**Task requirements:**
Set down exactly the lines that run from the one containing "[Toggle navigation] (215, 20)" to the end of the material below, both included, without pictures.

>>>>>

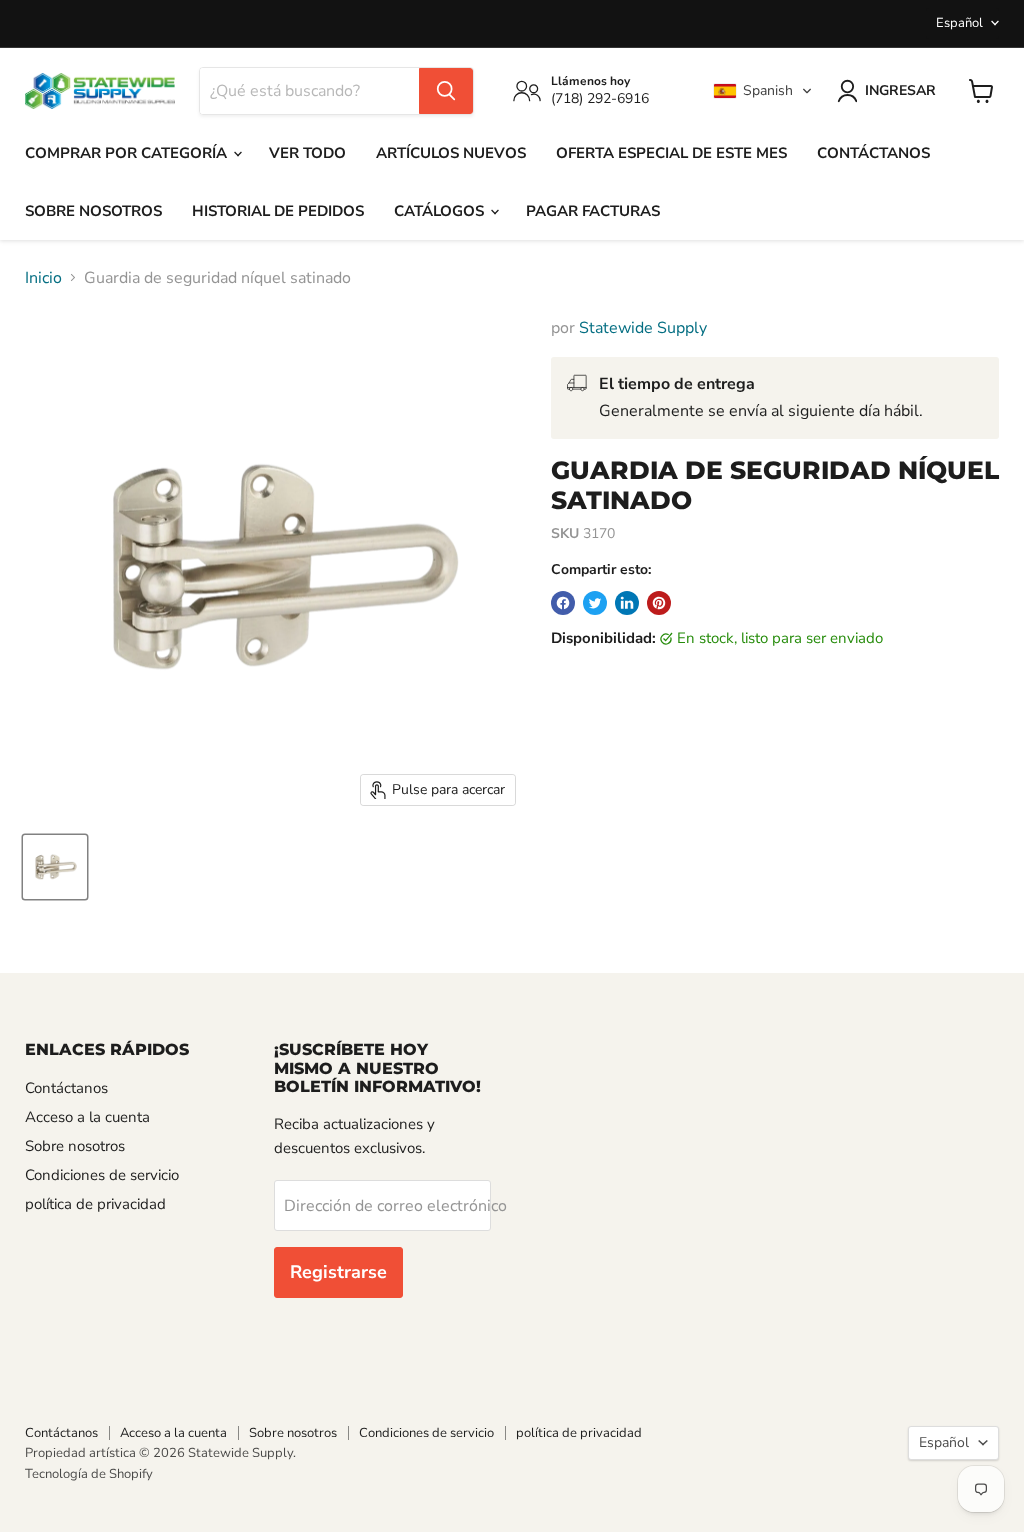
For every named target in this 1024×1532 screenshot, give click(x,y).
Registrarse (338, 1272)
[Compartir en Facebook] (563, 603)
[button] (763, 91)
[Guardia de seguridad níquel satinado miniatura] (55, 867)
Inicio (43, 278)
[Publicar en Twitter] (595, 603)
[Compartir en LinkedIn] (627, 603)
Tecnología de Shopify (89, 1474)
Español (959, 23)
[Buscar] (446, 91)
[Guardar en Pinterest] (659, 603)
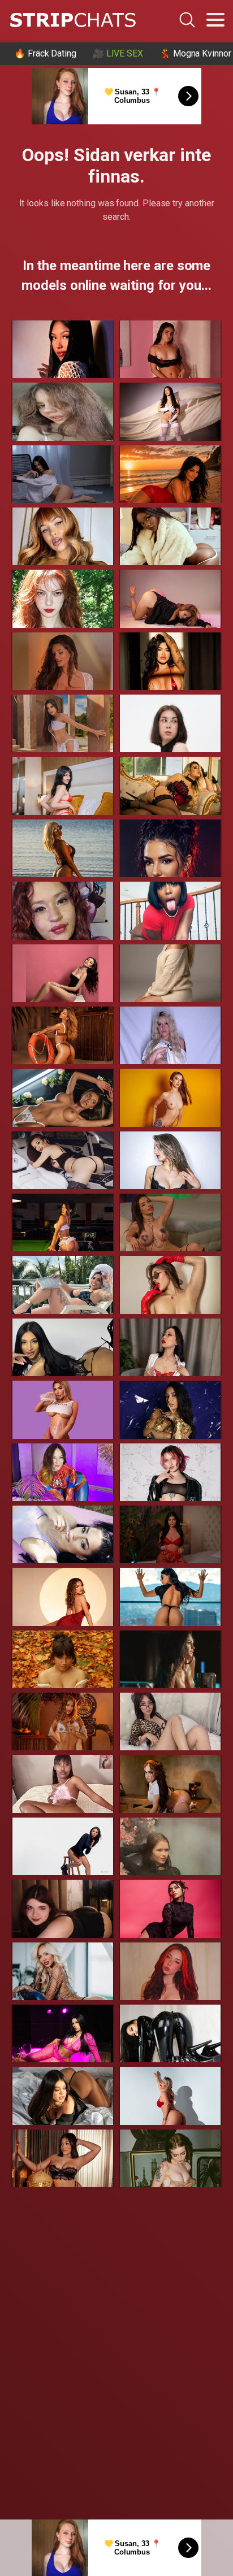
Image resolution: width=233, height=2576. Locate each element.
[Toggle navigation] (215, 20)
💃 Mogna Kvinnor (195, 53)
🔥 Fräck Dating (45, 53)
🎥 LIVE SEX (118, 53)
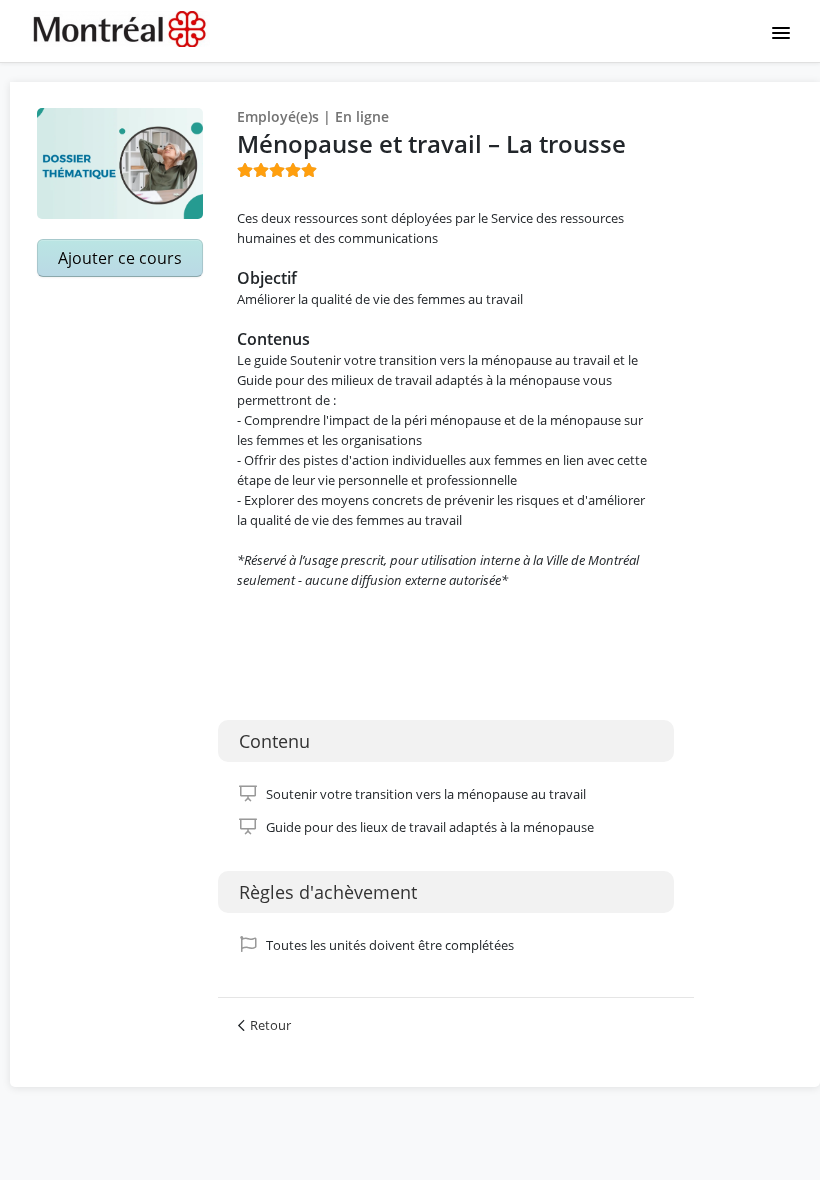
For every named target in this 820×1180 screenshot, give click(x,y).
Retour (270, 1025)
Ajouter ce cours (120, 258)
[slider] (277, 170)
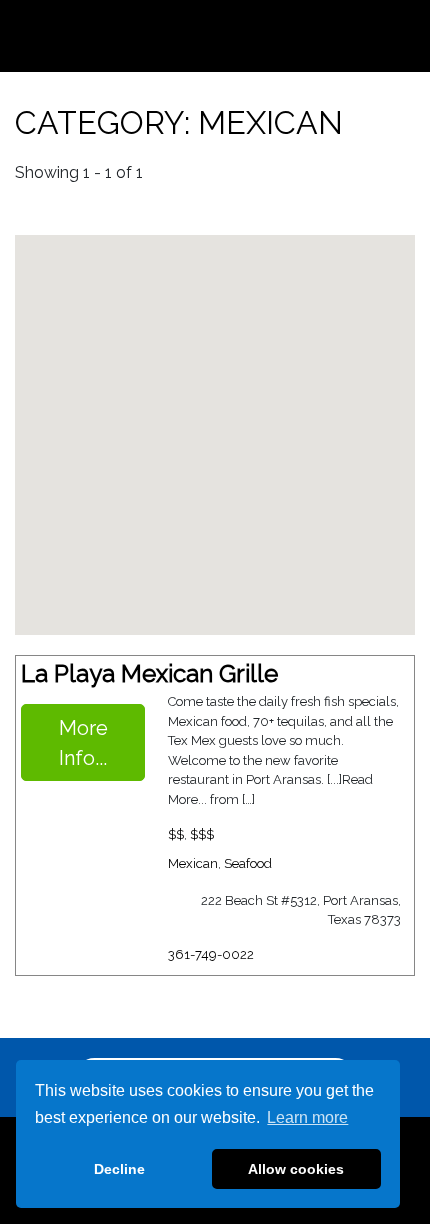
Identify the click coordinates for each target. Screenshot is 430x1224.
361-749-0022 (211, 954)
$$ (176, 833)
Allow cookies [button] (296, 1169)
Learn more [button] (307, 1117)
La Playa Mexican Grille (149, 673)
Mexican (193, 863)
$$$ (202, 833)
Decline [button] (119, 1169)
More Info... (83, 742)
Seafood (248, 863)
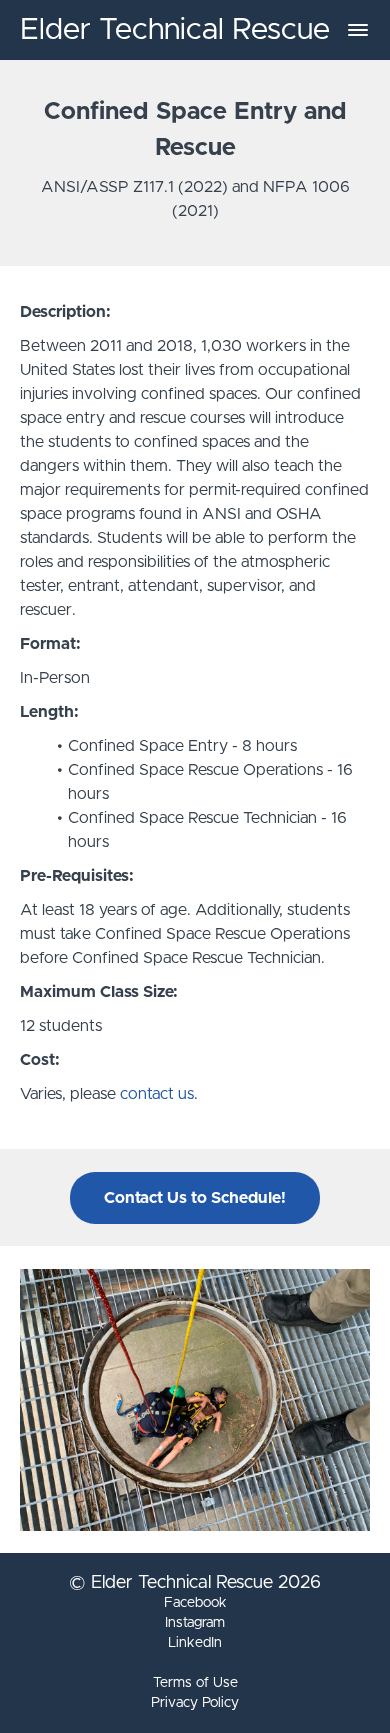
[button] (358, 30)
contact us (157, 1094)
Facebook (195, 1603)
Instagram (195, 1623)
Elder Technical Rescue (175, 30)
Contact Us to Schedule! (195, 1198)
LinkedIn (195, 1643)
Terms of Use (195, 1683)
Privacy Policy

<<<<<

**Answer space:**
[Toggle navigation] (215, 20)
💃 Mogna Kvinnor (195, 53)
🔥 Fräck Dating (45, 53)
🎥 LIVE SEX (118, 53)
For every named target in this 820×1180 screenshot, give click(x,y).
Retour (270, 1025)
Ajouter ce cours (120, 258)
[slider] (277, 170)
Identify the click coordinates for each target. Screenshot is 430x1224.
361-749-0022 (211, 954)
$$ (176, 833)
Allow cookies [button] (296, 1169)
Learn more [button] (307, 1117)
La Playa Mexican Grille (149, 673)
Mexican (193, 863)
$$$ (202, 833)
Decline [button] (119, 1169)
More Info... (83, 742)
Seafood (248, 863)
[button] (358, 30)
contact us (157, 1094)
Facebook (195, 1603)
Instagram (195, 1623)
Elder Technical Rescue (175, 30)
Contact Us to Schedule! (195, 1198)
LinkedIn (195, 1643)
Terms of Use (195, 1683)
Privacy Policy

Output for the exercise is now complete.